Bu bir rahatlamadır çoklarımız için. Ancak zararsız bile olsalar, bizi son derece meşgul ediyor bu gibi bilinçsiz düşünceler. Elbette kafamızın bu gibi asılsız şeylerle meşgul olmasına göz yummak iyi değil. Geliştirilecek yöntemlerle bu fuzuli çağrışımlardan uzak kalmak, duygu sağlığımız için önemlidir. Bilinçsizce uğradığımız bu duygu bombardımanına karşı bizim bilinçliliğimiz, bizim uyanıklığımız devreye girmeli, duygu alışkanlıklarımızın alaborasına kapılmamalıyız.

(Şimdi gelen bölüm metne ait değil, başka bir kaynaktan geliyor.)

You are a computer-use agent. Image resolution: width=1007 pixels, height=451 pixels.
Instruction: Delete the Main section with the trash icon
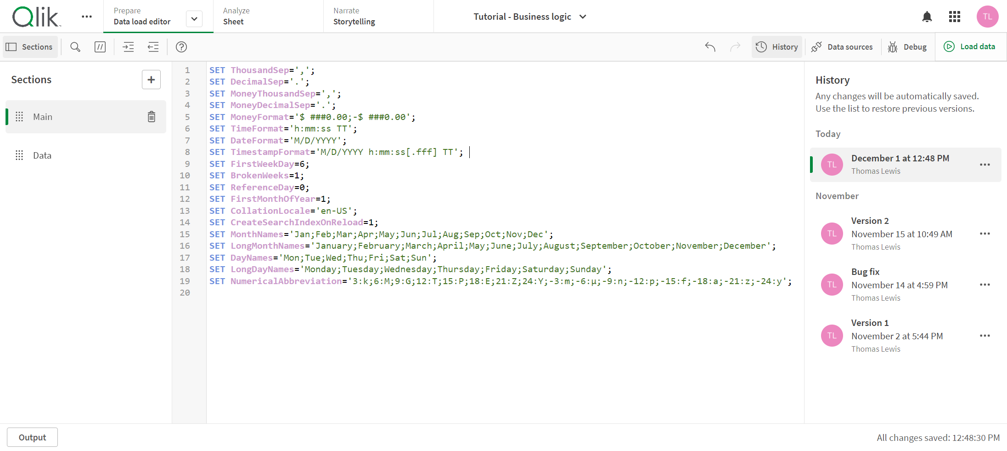point(152,117)
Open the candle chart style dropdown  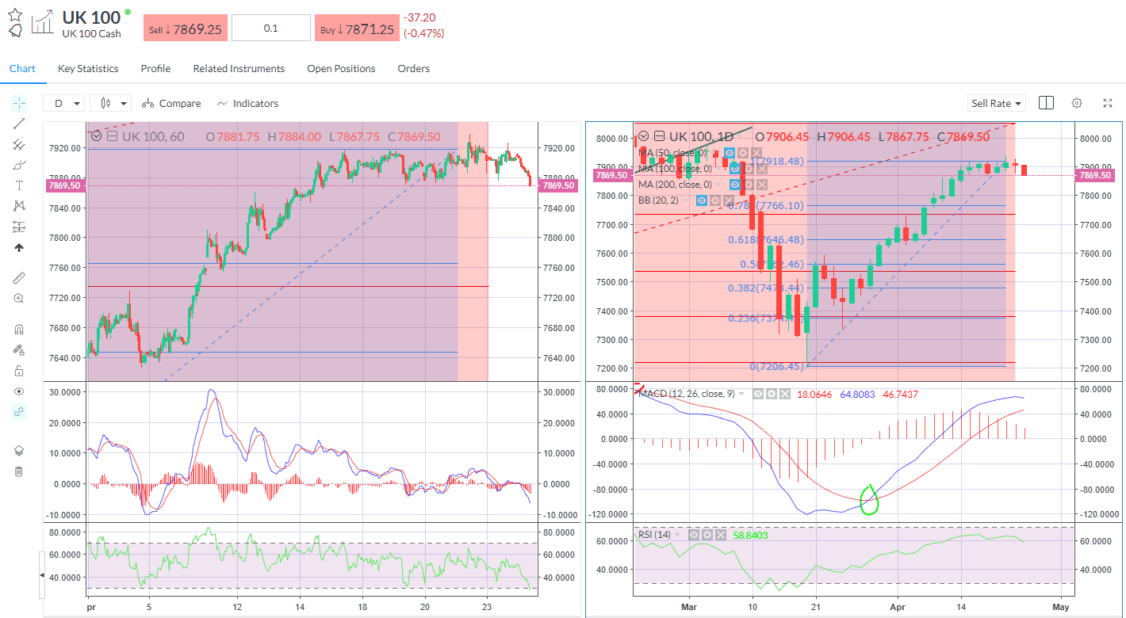pyautogui.click(x=110, y=103)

Bunu başarmak için zaman zaman duygularımızın yanında zihnimizi denetimden geçirmeliyiz. Bunu da Bediüzzamanın bir mektubunda rastladım. Dr. Yusuf Kemal Durakoğlu adındaki bahtiyar bir doktora yazılan mektupta kafayı ara sıra teftişten geçirmenin gereğine parmak basıyor. Gerek duygu ve gerekse zihin kesimimizi yoklamalıyız ki, bizi yolumuzdan alıkoyan ya da yolumuzu uzatan gereksiz takıntılarımızdan ya da bilgi kırıntılarından kafamızı ayıklamak için çareler bulalım. Mektupta ne tavsiye ediyor Bediüzzaman, kendi ifadeleriyle görelim: Acaba benim gibi sen dahi kafanı teftiş etsen, malûmatın içinden ne kadar lüzumsuz, faydasız, ehemmiyetsiz, odun yığınları gibi câmit şeyleri bulursun. Çünkü ben teftiş ettim, çok lüzumsuz şeyleri buldum (Barla Lahikası: 118).

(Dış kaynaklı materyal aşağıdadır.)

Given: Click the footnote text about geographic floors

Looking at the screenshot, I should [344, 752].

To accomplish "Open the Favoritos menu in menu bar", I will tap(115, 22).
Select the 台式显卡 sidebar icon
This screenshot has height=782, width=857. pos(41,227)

Bu bilinçli ayıklanmadır; duygu eğitiminin birinci adımıdır. Buna niyet eden arkasını getirmede zorlanmaz. Mektupta vurgulandığı gibi gerçekten ömür çok kısa, gerek duygularımızın ve gerekse aklımızın yoğunlaşacağı şeyler çok fazla.

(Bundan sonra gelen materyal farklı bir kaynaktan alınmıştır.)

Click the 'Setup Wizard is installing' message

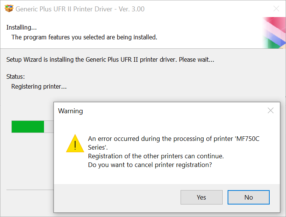point(110,59)
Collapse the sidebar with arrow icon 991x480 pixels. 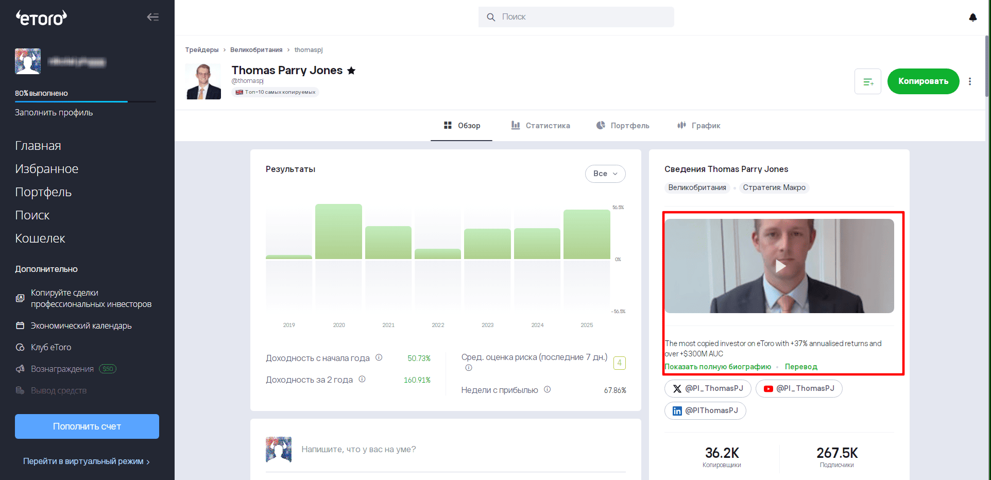click(152, 17)
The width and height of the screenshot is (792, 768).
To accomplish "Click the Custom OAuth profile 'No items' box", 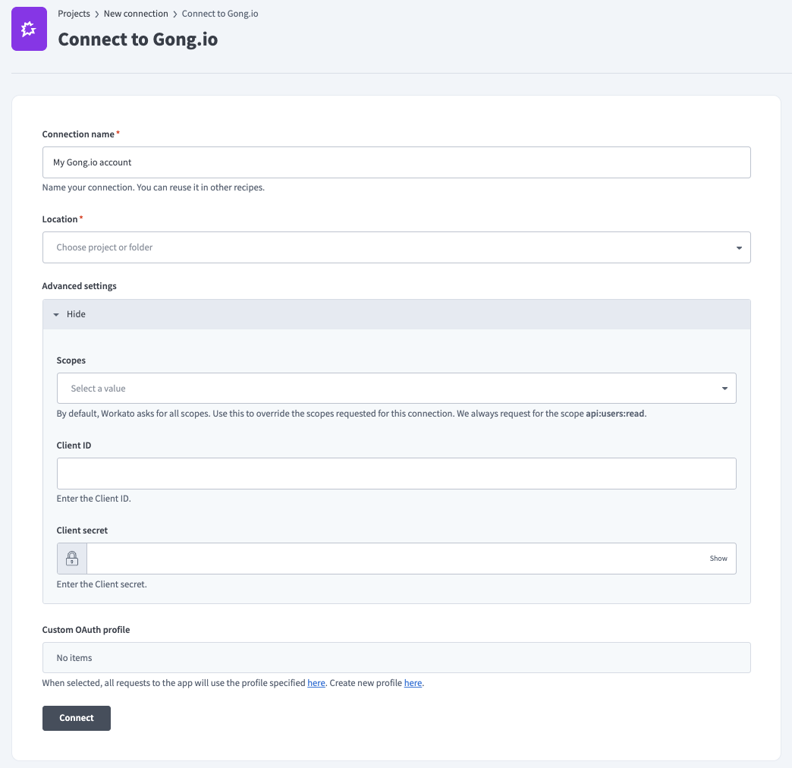I will pos(396,658).
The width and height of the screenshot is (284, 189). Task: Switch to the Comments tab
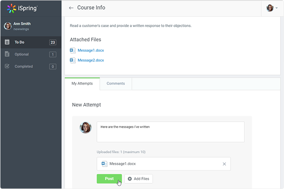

Saatlerce çekiştirdiğimiz duygularımıza harcadığımız eforu olumlu çalışmada harcamaya kalktığımızda bir hesap etsek, ne kadar boşuna zaman harcadığımızı anlamada gecikmeyiz.
Duygusal alışkanlıklarımız, bizi bizden koparan içimizde olan sinsi düşmanlarımız. Onlara karşı çıkmakla, her an tepkili olmakla değil, hatta uzun bir meditasyon döneminden sonra da değil, onları kabullenerek sıcak nefesimizle kendimizden uzaklaştırabiliriz; bir şartla ki, Risaleler ekseninde fikri boyutumuzu sürekli tazelemek, akıl ve irademizi sürekli tetikte bulundurmak ve bilgileri özümsemek durumundayız.